What you are asked to do: Which lines run from the line with "INSCRIPTION (56, 287)" through the line with "[Search] (254, 15)" in the entries below? Print them exactly, both ends included, and nothing more.

Available records:
═══

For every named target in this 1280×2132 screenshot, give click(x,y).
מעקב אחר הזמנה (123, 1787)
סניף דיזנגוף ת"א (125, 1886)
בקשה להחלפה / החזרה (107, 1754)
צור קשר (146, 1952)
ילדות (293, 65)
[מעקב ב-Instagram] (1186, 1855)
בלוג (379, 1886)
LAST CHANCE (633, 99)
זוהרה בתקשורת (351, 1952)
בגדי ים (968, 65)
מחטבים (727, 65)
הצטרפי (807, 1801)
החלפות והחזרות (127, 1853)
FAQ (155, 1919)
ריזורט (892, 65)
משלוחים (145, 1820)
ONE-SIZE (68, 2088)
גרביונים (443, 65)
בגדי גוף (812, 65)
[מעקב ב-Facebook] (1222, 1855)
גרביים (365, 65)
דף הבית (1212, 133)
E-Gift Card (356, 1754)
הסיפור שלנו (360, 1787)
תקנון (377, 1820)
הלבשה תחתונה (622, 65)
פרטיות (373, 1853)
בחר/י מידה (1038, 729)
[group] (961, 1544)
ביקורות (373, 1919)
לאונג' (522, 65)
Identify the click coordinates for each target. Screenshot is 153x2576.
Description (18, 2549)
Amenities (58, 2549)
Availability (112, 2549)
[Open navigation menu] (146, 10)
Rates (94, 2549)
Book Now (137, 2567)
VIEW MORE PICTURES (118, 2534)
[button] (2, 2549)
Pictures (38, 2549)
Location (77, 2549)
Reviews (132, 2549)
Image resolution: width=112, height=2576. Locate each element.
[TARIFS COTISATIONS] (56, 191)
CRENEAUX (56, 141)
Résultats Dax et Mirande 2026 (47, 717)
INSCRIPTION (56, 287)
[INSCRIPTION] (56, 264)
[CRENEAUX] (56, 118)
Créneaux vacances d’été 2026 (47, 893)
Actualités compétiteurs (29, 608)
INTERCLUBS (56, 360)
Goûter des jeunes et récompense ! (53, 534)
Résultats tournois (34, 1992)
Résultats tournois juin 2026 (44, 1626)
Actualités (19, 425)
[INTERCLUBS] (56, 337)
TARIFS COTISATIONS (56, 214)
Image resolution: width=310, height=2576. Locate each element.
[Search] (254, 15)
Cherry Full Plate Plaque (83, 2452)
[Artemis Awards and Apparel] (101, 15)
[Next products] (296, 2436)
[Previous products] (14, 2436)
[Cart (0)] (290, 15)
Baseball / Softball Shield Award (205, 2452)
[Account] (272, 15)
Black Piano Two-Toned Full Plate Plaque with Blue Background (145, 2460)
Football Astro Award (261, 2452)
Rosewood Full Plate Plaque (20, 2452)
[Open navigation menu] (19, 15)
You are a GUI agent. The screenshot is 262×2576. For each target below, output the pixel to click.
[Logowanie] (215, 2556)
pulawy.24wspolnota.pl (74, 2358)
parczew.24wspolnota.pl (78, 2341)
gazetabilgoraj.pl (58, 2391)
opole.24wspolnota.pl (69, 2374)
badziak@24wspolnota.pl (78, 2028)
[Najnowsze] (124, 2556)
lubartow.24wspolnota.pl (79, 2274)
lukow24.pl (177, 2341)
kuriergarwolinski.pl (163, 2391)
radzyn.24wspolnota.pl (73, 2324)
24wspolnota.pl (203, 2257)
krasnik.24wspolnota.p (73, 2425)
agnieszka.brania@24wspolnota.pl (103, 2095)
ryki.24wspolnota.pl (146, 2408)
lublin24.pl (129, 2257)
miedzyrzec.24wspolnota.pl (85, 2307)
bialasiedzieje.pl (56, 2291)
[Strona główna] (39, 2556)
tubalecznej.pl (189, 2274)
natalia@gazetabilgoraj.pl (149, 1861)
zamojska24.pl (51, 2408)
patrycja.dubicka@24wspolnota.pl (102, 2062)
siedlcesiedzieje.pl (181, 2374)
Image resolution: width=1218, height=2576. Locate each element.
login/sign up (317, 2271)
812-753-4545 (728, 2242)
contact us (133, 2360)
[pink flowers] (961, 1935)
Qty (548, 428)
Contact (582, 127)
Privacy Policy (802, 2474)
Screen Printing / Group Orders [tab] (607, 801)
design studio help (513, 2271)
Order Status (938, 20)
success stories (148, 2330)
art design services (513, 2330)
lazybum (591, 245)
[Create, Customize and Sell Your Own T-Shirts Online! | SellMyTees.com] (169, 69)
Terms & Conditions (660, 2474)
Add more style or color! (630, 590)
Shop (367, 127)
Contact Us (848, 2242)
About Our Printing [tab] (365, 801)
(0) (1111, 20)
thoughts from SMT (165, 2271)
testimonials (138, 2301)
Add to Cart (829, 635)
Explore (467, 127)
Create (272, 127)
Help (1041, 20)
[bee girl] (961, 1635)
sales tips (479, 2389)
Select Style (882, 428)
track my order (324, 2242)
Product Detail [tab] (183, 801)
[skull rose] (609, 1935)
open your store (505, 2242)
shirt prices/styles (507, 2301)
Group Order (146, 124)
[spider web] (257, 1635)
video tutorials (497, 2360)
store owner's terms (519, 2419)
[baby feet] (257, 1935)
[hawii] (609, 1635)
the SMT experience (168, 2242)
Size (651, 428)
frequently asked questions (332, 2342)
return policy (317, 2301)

═══

Your response:
INSCRIPTION (56, 287)
[INSCRIPTION] (56, 264)
[CRENEAUX] (56, 118)
Créneaux vacances d’été 2026 (47, 893)
Actualités compétiteurs (29, 608)
INTERCLUBS (56, 360)
Goûter des jeunes et récompense ! (53, 534)
Résultats tournois (34, 1992)
Résultats tournois juin 2026 (44, 1626)
Actualités (19, 425)
[INTERCLUBS] (56, 337)
TARIFS COTISATIONS (56, 214)
Image resolution: width=310, height=2576. Locate each element.
[Search] (254, 15)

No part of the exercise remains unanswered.